> _Exercise_
Write down each entry precisely as given.

> _Data supplied_

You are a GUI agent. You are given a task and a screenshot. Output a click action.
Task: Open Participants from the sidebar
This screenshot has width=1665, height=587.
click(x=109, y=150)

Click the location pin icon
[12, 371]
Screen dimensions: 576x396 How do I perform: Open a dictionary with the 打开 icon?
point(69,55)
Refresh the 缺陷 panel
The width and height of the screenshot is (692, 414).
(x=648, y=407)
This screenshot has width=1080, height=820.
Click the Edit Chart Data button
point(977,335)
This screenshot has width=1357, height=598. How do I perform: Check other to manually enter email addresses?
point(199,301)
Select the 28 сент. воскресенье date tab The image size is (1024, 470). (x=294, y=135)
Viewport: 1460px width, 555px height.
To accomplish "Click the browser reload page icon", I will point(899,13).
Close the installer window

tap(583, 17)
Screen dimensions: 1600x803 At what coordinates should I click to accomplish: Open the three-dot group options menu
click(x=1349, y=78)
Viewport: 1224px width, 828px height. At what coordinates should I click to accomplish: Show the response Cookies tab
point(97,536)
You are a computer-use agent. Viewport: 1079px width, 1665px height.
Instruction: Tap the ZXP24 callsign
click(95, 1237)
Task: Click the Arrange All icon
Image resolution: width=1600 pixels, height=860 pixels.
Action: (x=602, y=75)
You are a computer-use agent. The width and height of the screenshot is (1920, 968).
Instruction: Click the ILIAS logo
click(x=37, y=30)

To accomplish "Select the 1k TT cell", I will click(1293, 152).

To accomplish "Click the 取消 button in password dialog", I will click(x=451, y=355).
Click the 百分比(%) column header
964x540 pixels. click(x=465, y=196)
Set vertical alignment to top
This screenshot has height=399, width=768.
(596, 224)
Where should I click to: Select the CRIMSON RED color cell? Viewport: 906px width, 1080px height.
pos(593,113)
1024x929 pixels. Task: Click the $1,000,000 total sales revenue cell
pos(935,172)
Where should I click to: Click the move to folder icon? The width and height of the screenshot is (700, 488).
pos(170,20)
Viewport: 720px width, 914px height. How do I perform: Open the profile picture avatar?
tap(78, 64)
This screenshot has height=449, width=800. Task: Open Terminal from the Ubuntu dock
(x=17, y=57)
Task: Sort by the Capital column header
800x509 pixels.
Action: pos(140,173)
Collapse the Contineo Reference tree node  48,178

> _Task response_
You are a GUI agent. You are given a task and a screenshot. Output a click action.
Task: Open Participants from the sidebar
This screenshot has width=1665, height=587.
click(x=109, y=150)

Click the location pin icon
[12, 371]
Screen dimensions: 576x396 How do I perform: Open a dictionary with the 打开 icon?
point(69,55)
Refresh the 缺陷 panel
The width and height of the screenshot is (692, 414).
(x=648, y=407)
This screenshot has width=1080, height=820.
Click the Edit Chart Data button
point(977,335)
This screenshot has width=1357, height=598. How do I perform: Check other to manually enter email addresses?
point(199,301)
Select the 28 сент. воскресенье date tab The image size is (1024, 470). (x=294, y=135)
Viewport: 1460px width, 555px height.
To accomplish "Click the browser reload page icon", I will point(899,13).
Close the installer window

tap(583, 17)
Screen dimensions: 1600x803 At what coordinates should I click to accomplish: Open the three-dot group options menu
click(x=1349, y=78)
Viewport: 1224px width, 828px height. At what coordinates should I click to accomplish: Show the response Cookies tab
point(97,536)
You are a computer-use agent. Viewport: 1079px width, 1665px height.
Instruction: Tap the ZXP24 callsign
click(95, 1237)
Task: Click the Arrange All icon
Image resolution: width=1600 pixels, height=860 pixels.
Action: (x=602, y=75)
You are a computer-use agent. The width and height of the screenshot is (1920, 968).
Instruction: Click the ILIAS logo
click(x=37, y=30)

To accomplish "Select the 1k TT cell", I will click(1293, 152).

To accomplish "Click the 取消 button in password dialog", I will click(x=451, y=355).
Click the 百分比(%) column header
964x540 pixels. click(x=465, y=196)
Set vertical alignment to top
This screenshot has height=399, width=768.
(596, 224)
Where should I click to: Select the CRIMSON RED color cell? Viewport: 906px width, 1080px height.
pos(593,113)
1024x929 pixels. Task: Click the $1,000,000 total sales revenue cell
pos(935,172)
Where should I click to: Click the move to folder icon? The width and height of the screenshot is (700, 488).
pos(170,20)
Viewport: 720px width, 914px height. How do I perform: Open the profile picture avatar?
tap(78, 64)
This screenshot has height=449, width=800. Task: Open Terminal from the Ubuntu dock
(x=17, y=57)
Task: Sort by the Capital column header
800x509 pixels.
Action: pos(140,173)
Collapse the Contineo Reference tree node  48,178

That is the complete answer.